ときよとまれ

みたもの、きいたものなどのまとめブログです(映画、演劇、展覧会 感想備忘録)

お母さんハーレム映画『君たちはどう生きるか』

いろいろなタイプのお母さん、お母さん的女性が出てくる宮崎駿のハーレムもの。

半ば引退しているだけあって、趣味的な映画だと思った。

 

主人公は不思議な塔に招かれ冒険するが、主要な女性登場人物は母及び母的である。

火事で死んでしまったお母さん、父の再婚相手で母の妹である義理のお母さん、屋敷で働くおばあさんの一人が塔の中で別の姿になった人は小さな丸いものの面倒を見ている。

そして極めつけは、塔のなかで出会う少女の頃のお母さん。

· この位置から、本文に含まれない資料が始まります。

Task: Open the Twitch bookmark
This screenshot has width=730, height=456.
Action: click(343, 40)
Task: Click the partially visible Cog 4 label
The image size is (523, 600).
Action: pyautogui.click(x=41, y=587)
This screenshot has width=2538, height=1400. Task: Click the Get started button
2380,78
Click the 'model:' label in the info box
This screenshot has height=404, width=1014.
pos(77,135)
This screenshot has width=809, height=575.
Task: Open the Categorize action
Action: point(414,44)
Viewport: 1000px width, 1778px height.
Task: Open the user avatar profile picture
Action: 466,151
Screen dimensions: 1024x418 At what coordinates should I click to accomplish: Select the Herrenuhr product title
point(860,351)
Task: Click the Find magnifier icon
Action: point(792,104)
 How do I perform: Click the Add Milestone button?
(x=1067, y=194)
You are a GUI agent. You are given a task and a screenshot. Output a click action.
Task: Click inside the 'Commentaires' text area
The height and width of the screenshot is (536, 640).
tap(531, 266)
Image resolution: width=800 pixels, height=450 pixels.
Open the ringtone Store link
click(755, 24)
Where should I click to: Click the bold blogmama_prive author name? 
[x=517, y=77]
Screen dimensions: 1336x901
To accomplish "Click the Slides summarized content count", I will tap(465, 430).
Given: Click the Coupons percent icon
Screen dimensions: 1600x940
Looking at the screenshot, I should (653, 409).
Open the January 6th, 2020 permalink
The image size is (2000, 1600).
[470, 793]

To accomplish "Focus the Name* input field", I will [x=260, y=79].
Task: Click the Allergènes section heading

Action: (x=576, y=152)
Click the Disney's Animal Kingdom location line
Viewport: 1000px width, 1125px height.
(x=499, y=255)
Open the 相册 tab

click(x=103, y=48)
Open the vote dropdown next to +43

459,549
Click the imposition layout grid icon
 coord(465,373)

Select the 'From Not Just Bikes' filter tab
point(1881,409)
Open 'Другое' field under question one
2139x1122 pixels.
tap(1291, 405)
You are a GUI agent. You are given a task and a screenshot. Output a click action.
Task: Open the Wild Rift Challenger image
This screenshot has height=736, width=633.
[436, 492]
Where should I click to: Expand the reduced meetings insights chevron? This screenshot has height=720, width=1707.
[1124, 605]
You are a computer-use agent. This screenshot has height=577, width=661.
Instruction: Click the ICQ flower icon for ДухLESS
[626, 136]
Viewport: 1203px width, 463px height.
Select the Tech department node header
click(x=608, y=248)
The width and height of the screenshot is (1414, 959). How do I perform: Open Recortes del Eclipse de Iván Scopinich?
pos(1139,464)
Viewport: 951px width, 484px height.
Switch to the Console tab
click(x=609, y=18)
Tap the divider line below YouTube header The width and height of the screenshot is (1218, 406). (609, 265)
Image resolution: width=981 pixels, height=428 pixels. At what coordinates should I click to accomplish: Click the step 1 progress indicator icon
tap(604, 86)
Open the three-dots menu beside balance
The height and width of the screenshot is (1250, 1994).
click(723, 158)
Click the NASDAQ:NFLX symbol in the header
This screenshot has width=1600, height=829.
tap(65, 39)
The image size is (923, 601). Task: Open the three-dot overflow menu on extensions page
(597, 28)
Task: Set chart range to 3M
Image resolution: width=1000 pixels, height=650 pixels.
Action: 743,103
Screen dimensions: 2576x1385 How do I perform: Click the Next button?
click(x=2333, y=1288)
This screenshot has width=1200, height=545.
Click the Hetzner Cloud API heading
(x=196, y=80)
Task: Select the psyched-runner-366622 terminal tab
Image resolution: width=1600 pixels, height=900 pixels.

宮崎駿映画でよく描かれてきたように、少年と少女は助け合って進むが、母と息子かあ、と思うとなんとも微妙な心地がする。

 

たった一人の真のお母さんを求める映画、という訳ではなく、さまざまなタイプのお母さん的女性に当たり前のように、主人公が面倒を見てもらっているので、ハーレムものの一種だと思われる。

 

男性はほとんど、鳥の姿をとる。主人公の父は人の姿だが飛行機を作る工場をやっているらしい。塔の世界の主は、空から来た石に魅入られている。男性は、空や飛ぶことに紐付けられている。

 

タイトルである❰君たちはどう生きるか❱という問いへの答えはおざなりなまま、お母さんに囲まれ、少年は帰還する。

 

恋人にお母さんの役割を求める男性は多いが、ここまでダイレクトに描くのも今時めずらしいなー、と思った。

思想性や新しさは薄く、印象に残るのは母恋しさ、母を取り戻したいという欲望ばかり。そういう意味でも趣味的な映画なのだろう。